Design, analysis, and manufacturing of a glass-plastic hybrid minimalist aspheric panoramic annular lens

TL;DR

This paper introduces a novel glass-plastic hybrid panoramic lens with a 360°x(35°~110°) FoV, near-diffraction-limited quality, and a lightweight design suitable for space and micro-robot applications.

Contribution

It presents a new minimalistic hybrid lens design, a physical model for system optimization, and a tolerance analysis method for manufacturing, enabling lightweight and high-quality panoramic imaging.

Findings

Achieved a 8.5 g lightweight lens prototype.

Designed a 4-element lens system with near-diffraction-limited quality.
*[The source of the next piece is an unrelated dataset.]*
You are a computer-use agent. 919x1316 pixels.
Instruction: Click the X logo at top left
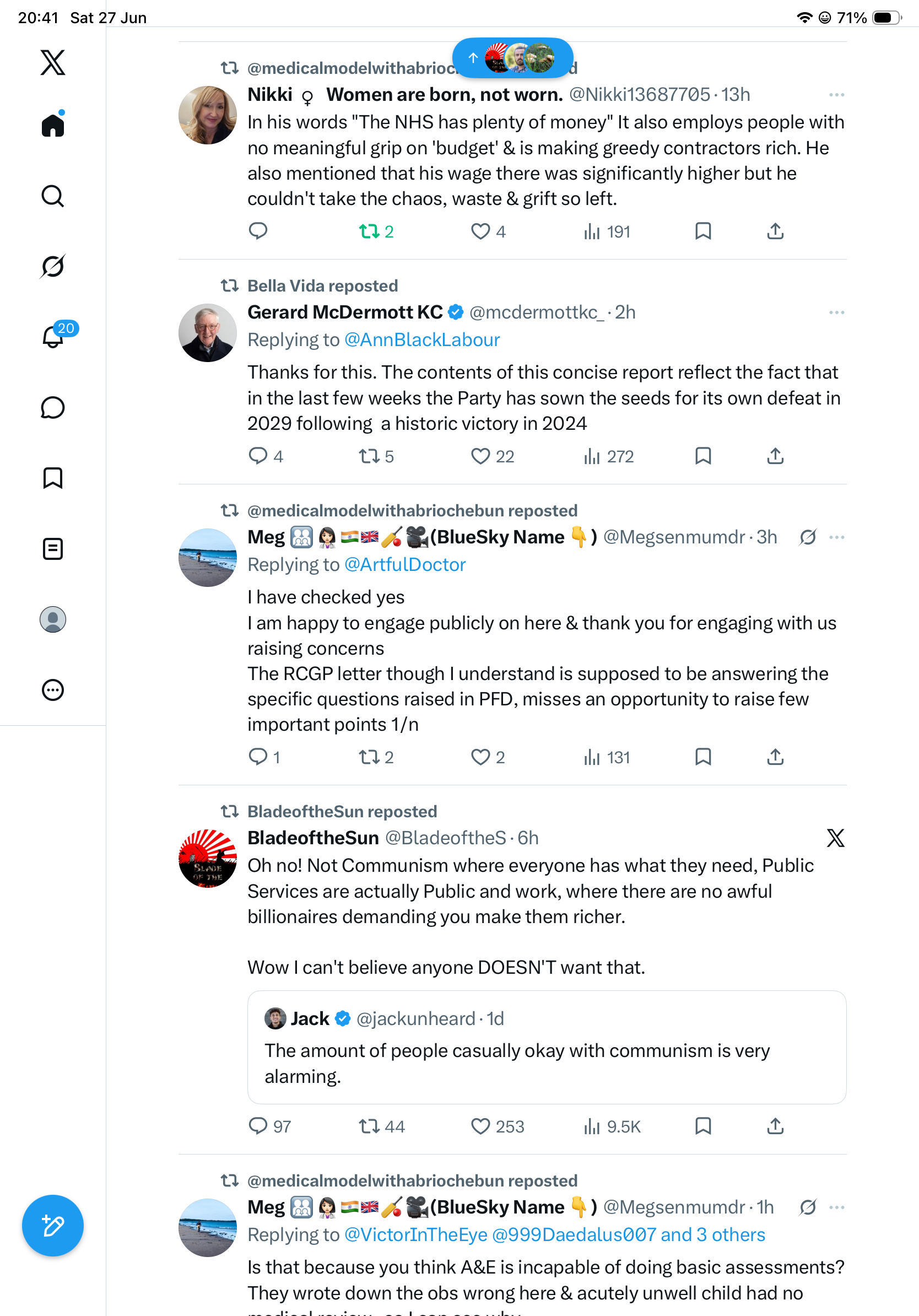[53, 62]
Developed a manufacturing and tolerance analysis framework for ASPAL.

Abstract

We propose a high-performance glass-plastic hybrid minimalist aspheric panoramic annular lens (ASPAL) to solve several major limitations of the traditional panoramic annular lens (PAL), such as large size, high weight, and complex system. The field of view (FoV) of the ASPAL is 360{\deg}x(35{\deg}~110{\deg}) and the imaging quality is close to the diffraction limit. This large FoV ASPAL is composed of only 4 lenses. Moreover, we establish a physical structure model of PAL using the ray tracing method and study the influence of its physical parameters on compactness ratio. In addition, for the evaluation of local tolerances of annular surfaces, we propose a tolerance analysis method suitable for ASPAL. This analytical method can effectively analyze surface irregularities on annular surfaces and provide clear guidance on manufacturing tolerances for ASPAL. Benefiting from high-precision glass molding and injection molding aspheric lens manufacturing techniques, we finally manufactured 20 ASPALs in small batches. The weight of an ASPAL prototype is only 8.5 g. Our framework provides promising insights for the application of panoramic systems in space and weight-constrained environmental sensing scenarios such as intelligent security, micro-UAVs, and micro-robots.